Contrary to what you might expect, applying a number format to the cell that contains the formula has no effect. This is because the formula returns a string, not a value.

Note this revised formula that uses the TEXT function to apply formatting to the value in B3:

=”The net profit is “ & TEXT(B3,”$#,##0.00”)

This formula displays the text along with a nicely formatted value: The net profit is $171,653.

The second argument for the TEXT function consists of a standard Excel number format string. You can enter any valid number format string for this argument. Note, however, that color codes in number format strings are ignored.

The preceding example uses a simple cell reference (B3). You can, of course, use an expression instead. Here's an example that combines text with a number resulting from a computation:

=”Average Expenditure: “& TEXT(AVERAGE(A:A),”$#,##0.00”)

This formula might return a string such as Average Expenditure: $7,794.57.

Here's another example that uses the NOW function (which returns the current date and time). The TEXT function displays the date and time, nicely formatted.

=”Report printed on “&TEXT(NOW(),”mmmm d, yyyy, at h:mm AM/PM”)

cross_ref.eps

In Chapter 6, I discuss how Excel handles dates and times.

The formula might display the following: Report printed on July 22, 2013 at 3:23 PM.

cross_ref.eps

Refer to Appendix B for details on Excel number formats.

Displaying formatted currency values as text

Excel's DOLLAR function converts a number to text using the currency format. It takes two arguments: the number to convert, and the number of decimal places to display. The DOLLAR function uses the regional currency symbol (for example, $).

You can sometimes use the DOLLAR function in place of the TEXT function. The TEXT function, however, is much more flexible because it doesn't limit you to a specific number format.
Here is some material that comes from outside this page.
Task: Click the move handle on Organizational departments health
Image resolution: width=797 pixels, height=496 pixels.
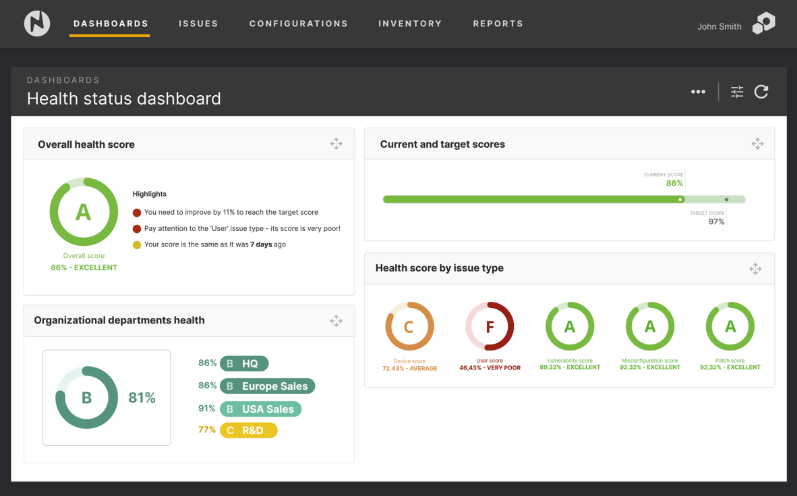Action: click(336, 321)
The second argument for the DOLLAR function specifies the number of decimal places.

The following formula returns Total: $1,287.37:

=”Total: “ & DOLLAR(1287.367, 2)

note.eps

If you're looking for a function that converts a number into spelled-out text (such as One hundred twelve and 32/100 dollars), you won't find such a function. Well, Excel does have a function — BAHTTEXT — but it converts the number into the Thai language. Why Excel doesn't include an English language version of this function remains a mystery. VBA can often be used to overcome Excel's deficiencies, though. In Chapter 26, you'll find a custom VBA worksheet function called SPELLDOLLARS, which displays dollar amounts as English text.
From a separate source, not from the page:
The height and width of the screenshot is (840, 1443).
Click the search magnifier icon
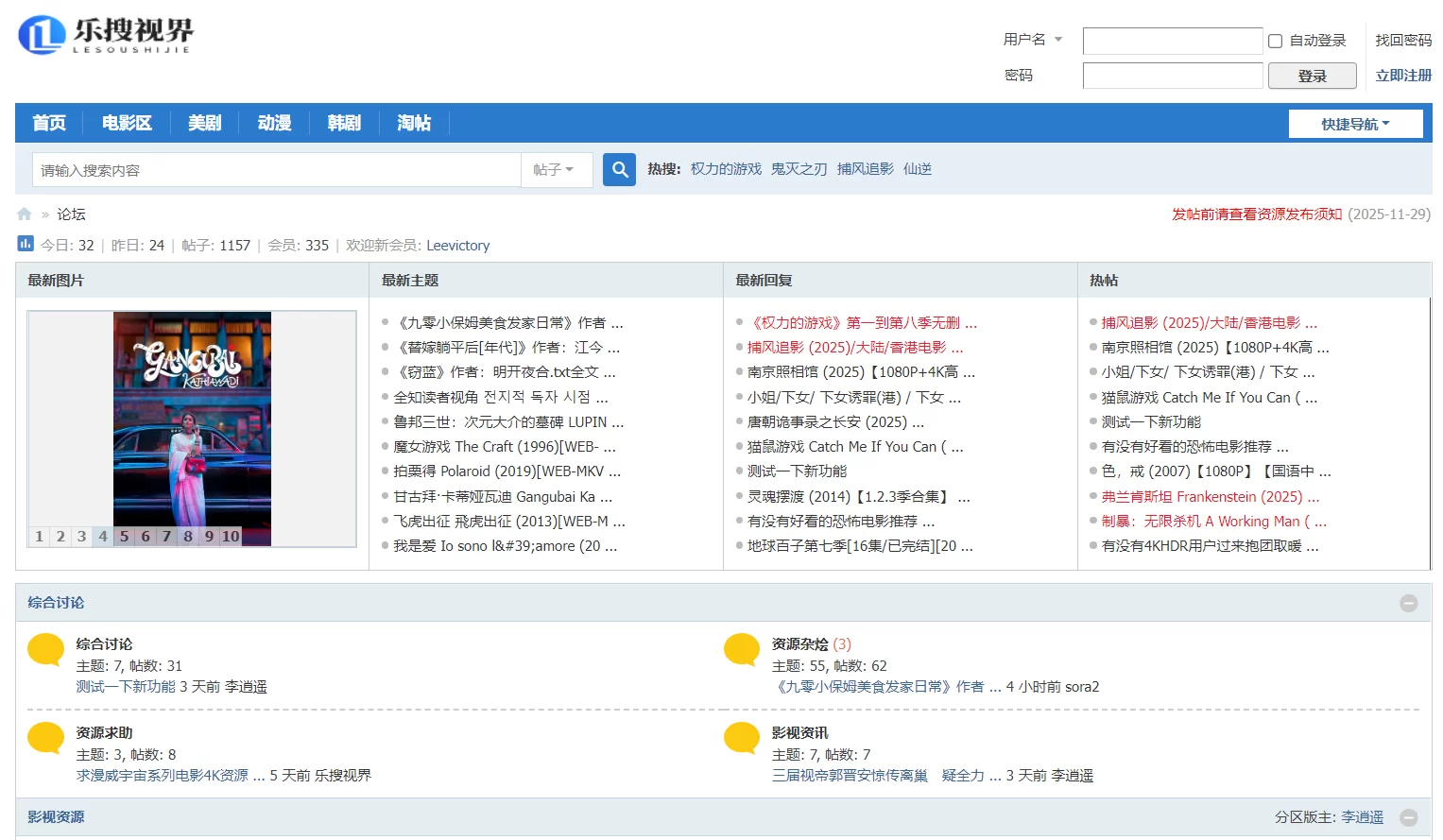(x=619, y=169)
Removing excess spaces and nonprinting characters

Often, data imported into an Excel worksheet contains excess spaces or strange (often unprintable) characters. Excel provides you with two functions to help whip your data into shape: TRIM and CLEAN:

• TRIM removes all leading and trailing spaces, and it replaces internal strings of multiple spaces by a single space.
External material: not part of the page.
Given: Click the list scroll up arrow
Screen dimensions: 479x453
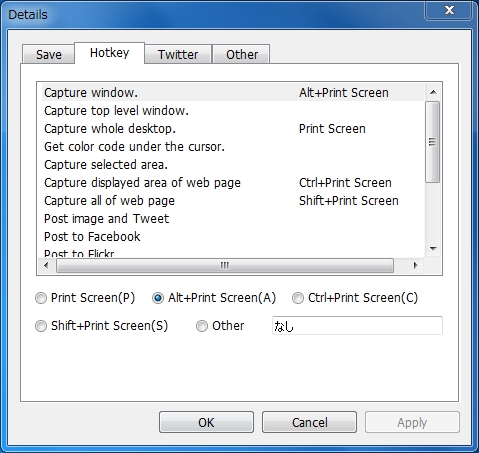Looking at the screenshot, I should coord(433,92).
• CLEAN removes all nonprinting characters from a string. These “garbage” characters often appear when you import certain types of data.

This example uses the TRIM function. The formula returns Fourth Quarter Earnings (with no excess spaces):

=TRIM(“   Fourth    Quarter     Earnings     “)

cross_ref.eps

See Chapter 16 for detailed coverage of cleaning up data.

Counting characters in a string

The LEN function takes one argument and returns the number of characters in the argument. For example, assume that cell A1 contains the string September Sales. The following formula returns 15:

=LEN(A1)

Notice that space characters are included in the character count. The LEN function can be useful for identifying strings with extraneous spaces, which can cause problems in some situations, such as in lookup formulas. The following formula returns FALSE if cell A1 contains any leading spaces, trailing spaces, or multiple spaces.

=LEN(A1)=LEN(TRIM(A1))

The following formula shortens text that is too long. If the text in A1 is more than ten characters in length, this formula returns the first nine characters plus an ellipsis (133 on the ANSI chart) as a continuation character. If cell A1 contains ten or fewer characters, the entire string is returned:

=IF(LEN(A1)>10,LEFT(A1,9)&CHAR(133),A1)

cross_ref.eps

Later in this chapter, you'll see example formulas that demonstrate how to count the number of a specific character within a string (see the “Advanced Text Formulas” section). Also, Chapter 7 contains additional counting techniques. Still more counting examples are provided in Chapter 15, which deals with array formulas.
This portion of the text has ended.